We are confident that DC-ADM 803 provides adequate protections to inmates' constitutional rights and meets the requirements set forth in Turner and Banks. First, we agree with DOC that there is a "valid, rational connection" between the policy and a legitimate governmental interest. The policy curtails the filing of bogus and fraudulent UCC liens by inmates against criminal justice personnel and others, thereby reducing the economic and emotional hardship created by such bogus filings. The policy also reduces the amount of time that criminal justice personnel must waste dealing with these bogus filings, and it prevents inmates from engaging in fraudulent actions while in DOC's custody. We note that in United States v. Brum, No. 1:05-CV-110, 2005 WL 1606584, 2005 U.S. Dist. LEXIS 21208 (E.D. Texas July 1, 2005), the United States District Court for the Eastern District of Texas recognized the legitimate interest that the government has in preventing the filing of bogus UCC liens. Second, as the policy is written, there is an alternative means available to inmates to file genuine UCC related claims. Under the policy, where an inmate can show a legitimate need for UCC related documents, he is permitted to have them. Third, accommodation of any perceived right to UCC related materials in these circumstances will only serve to encourage the filing of bogus claims, thereby potentially burdening criminal justice employees with the hardship from false UCC filings and distracting them from their duties. Fourth, no ready alternative currently exists to prevent inmates from engaging in the filing of false UCC liens.
In Brum, the District Court issued an order permanently enjoining the defendant from filing, causing to be filed, or attempting to file liens against several federal officials.
The filing of false liens against [the Chief Judge] and [the Assistant United States Attorney] would cause irreparable injury. The filing of liens caused the Chief Judge and the [Assistant United States Attorney] to set aside time from their official jobs to try and clear their credit history and resolve the UCC filings. In this computerized age, a single bad credit rating or notation will likely be cross referenced in records across the country. There is no easy way to correct the records, and once corrected in one location, no assurance that the misinformation will not constantly be resurrected by the interconnected net of computers which now store credit and financial information. . . . [The defendant] has no right to file, and no legitimate interest in filing false liens and documents against public officials. In the unlikely event that he ever obtains a legitimate judgment against somebody, it will be easy for him to obtain permission to file the appropriate lien. The court recognizes [the inmate's] First Amendment rights, but `there is no First Amendment right to harass, intimidate, and attempt to extort federal officials.' The harm sought to be protected is greatly outweighed by the minimal inconvenience to be imposed on [the defendant], that of obtaining leave before filing documents purported to be liens.
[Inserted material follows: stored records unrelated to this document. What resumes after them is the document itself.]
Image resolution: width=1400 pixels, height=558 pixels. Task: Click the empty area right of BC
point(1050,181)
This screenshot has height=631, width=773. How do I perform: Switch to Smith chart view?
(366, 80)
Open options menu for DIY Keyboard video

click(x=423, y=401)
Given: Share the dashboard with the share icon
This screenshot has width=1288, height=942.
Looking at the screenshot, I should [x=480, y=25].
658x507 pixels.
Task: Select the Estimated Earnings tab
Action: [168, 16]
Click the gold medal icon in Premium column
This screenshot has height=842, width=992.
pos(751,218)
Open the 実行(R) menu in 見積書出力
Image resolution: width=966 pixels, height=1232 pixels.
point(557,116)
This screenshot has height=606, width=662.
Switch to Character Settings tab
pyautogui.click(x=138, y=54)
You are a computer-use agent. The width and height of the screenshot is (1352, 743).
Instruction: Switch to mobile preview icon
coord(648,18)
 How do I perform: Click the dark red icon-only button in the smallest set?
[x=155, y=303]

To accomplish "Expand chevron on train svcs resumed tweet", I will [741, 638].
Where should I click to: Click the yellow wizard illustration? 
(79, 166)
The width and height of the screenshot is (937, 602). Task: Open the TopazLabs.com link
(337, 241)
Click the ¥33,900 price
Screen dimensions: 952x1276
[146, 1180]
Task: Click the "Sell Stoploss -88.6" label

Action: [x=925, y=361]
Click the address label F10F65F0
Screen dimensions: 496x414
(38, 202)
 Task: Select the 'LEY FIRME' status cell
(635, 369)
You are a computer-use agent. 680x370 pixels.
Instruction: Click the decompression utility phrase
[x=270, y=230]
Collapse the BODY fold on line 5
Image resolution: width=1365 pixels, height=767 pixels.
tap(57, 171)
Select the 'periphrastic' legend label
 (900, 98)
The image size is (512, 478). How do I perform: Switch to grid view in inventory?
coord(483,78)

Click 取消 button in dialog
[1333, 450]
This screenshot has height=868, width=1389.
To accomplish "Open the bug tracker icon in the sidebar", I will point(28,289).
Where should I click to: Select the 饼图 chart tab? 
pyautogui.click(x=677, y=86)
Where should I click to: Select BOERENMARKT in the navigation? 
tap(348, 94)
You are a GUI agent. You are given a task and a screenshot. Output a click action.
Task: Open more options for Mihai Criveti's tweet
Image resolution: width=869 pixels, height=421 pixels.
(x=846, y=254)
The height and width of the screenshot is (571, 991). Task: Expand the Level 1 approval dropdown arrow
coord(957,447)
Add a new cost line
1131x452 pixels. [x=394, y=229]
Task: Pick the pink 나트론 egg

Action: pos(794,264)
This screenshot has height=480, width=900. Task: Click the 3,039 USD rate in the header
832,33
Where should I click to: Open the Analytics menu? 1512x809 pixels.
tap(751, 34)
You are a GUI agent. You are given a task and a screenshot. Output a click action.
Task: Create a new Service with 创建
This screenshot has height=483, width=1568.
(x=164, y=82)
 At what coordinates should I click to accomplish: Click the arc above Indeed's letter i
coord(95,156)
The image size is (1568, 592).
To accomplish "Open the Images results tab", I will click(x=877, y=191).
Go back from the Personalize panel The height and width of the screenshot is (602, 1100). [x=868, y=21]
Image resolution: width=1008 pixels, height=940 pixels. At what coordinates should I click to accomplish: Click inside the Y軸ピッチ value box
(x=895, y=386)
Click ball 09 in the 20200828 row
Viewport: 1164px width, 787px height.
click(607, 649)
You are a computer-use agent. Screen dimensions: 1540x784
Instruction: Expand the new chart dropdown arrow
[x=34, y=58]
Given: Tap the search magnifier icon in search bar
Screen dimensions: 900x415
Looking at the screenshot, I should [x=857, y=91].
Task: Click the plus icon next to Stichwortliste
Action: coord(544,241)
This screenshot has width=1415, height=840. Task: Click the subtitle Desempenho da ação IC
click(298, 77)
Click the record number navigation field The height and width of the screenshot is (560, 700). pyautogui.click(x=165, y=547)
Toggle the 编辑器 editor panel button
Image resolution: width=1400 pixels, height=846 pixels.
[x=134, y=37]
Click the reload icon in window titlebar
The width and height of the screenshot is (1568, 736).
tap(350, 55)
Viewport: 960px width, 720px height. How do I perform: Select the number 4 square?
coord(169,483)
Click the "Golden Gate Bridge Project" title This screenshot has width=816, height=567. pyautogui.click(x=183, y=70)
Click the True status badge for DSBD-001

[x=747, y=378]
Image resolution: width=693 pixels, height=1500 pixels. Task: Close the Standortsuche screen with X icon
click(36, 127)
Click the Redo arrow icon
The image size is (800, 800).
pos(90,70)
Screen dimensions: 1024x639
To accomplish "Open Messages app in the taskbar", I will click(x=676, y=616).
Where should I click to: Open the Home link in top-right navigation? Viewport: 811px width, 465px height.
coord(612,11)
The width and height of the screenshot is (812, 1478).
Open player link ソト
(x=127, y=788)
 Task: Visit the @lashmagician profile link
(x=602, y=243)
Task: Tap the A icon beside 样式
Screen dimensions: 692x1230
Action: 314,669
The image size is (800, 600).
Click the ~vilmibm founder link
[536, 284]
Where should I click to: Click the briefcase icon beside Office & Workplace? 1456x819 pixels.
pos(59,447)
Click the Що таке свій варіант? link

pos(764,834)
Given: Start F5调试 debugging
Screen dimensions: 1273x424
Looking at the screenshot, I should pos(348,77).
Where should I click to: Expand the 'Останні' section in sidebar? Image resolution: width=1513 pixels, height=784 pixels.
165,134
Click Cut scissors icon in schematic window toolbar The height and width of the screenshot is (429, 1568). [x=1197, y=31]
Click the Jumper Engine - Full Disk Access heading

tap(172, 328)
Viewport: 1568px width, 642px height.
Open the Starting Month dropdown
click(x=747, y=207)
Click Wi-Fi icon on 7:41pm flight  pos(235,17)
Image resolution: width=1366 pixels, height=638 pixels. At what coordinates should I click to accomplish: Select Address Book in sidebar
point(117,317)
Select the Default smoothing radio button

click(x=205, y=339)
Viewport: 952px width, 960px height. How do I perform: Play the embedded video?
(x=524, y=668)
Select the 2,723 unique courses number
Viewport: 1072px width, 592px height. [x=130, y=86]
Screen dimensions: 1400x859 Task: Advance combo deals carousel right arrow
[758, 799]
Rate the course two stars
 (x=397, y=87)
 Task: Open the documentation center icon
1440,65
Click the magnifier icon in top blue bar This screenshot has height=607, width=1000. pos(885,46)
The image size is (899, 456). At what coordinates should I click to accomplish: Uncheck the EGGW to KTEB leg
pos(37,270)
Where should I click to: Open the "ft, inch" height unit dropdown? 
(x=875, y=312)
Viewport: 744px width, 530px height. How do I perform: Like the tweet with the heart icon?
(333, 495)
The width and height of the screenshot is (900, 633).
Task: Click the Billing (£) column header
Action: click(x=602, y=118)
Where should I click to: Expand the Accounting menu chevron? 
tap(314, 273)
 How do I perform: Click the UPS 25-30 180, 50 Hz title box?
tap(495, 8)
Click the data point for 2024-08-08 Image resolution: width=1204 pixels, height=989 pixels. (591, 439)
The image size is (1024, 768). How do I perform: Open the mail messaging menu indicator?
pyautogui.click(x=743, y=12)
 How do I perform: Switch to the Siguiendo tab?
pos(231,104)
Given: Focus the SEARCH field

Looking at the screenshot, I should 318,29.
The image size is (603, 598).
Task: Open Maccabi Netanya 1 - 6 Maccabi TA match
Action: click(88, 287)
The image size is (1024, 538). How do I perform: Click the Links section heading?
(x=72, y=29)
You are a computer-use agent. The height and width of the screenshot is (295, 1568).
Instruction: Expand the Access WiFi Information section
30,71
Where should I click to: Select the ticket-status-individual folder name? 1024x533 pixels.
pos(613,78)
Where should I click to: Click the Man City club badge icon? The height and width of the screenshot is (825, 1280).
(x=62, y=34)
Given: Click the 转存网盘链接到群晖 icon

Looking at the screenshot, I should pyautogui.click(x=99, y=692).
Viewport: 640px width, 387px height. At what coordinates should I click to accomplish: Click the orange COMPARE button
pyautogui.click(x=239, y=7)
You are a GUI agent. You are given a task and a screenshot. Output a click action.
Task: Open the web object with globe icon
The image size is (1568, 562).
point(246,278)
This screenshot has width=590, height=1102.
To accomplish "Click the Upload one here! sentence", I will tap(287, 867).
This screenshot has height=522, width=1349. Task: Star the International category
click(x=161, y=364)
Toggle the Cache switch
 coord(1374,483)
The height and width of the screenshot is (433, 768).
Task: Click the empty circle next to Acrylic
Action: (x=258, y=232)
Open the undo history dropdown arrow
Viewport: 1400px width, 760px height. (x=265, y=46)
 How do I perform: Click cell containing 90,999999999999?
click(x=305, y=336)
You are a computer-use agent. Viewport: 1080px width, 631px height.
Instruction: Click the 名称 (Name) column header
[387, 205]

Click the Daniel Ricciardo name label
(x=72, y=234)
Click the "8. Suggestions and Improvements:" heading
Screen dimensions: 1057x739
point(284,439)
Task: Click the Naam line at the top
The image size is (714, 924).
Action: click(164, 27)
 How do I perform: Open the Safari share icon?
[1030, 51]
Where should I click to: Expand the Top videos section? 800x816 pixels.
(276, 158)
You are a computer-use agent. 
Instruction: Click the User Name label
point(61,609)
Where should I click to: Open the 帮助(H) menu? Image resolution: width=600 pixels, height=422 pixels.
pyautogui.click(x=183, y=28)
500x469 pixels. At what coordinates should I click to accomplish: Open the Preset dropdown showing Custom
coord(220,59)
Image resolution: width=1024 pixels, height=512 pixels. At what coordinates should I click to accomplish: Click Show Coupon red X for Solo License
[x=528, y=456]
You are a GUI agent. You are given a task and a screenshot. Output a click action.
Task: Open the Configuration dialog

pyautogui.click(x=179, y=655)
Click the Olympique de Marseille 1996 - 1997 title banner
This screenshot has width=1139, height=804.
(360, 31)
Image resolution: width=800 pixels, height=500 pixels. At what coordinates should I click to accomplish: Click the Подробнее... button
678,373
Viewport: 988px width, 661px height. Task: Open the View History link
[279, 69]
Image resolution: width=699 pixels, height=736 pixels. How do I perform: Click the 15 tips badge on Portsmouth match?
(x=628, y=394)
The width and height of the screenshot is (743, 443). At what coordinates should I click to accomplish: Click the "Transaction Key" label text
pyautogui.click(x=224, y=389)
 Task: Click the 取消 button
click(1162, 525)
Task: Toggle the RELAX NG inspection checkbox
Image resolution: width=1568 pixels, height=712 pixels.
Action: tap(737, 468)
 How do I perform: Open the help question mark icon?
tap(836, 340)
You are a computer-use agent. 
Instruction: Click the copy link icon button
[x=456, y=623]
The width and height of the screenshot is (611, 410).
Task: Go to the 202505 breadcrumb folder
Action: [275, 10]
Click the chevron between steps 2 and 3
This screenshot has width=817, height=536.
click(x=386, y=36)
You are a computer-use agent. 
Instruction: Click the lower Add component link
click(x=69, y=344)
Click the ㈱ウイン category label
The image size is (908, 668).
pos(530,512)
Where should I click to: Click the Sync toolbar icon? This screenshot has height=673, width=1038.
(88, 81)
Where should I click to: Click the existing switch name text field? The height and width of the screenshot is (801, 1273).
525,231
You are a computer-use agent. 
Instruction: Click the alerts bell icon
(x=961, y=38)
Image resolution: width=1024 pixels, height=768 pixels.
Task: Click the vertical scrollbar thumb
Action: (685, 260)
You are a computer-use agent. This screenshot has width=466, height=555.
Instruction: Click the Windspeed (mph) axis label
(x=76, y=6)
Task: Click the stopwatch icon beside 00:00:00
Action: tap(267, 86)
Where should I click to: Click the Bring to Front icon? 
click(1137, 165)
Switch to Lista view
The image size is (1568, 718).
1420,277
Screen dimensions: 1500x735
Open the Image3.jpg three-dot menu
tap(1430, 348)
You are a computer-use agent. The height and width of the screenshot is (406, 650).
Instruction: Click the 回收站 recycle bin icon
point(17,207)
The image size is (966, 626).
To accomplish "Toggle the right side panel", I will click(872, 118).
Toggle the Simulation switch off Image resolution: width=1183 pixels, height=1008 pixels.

Lastly, the public interest is greatly advanced by the granting of this injunctive relief. Public officials will be able to perform their duties without being threatened by harassing liens. Moreover, if there is a legitimate lien, [the defendant] is not foreclosed from obtaining leave before filing the public document.
Brum, 2005 WL 1606584, at *3, 2005 U.S. Dist. LEXIS at 21208, at *7.
We note that Petitioner does not assert that he has a legitimate need for UCC related documents. Instead, he argues only that he has an absolute right to possess UCC related materials.
Accordingly, we must sustain the preliminary objections filed by DOC.
ORDER
AND NOW, this 22nd day of May, 2007, the preliminary objections filed by Respondent Jeffrey Beard, in his capacity as Secretary of the Pennsylvania Department of Corrections, are hereby sustained. Petitioner Antonio Bundy's petition for review is hereby dismissed.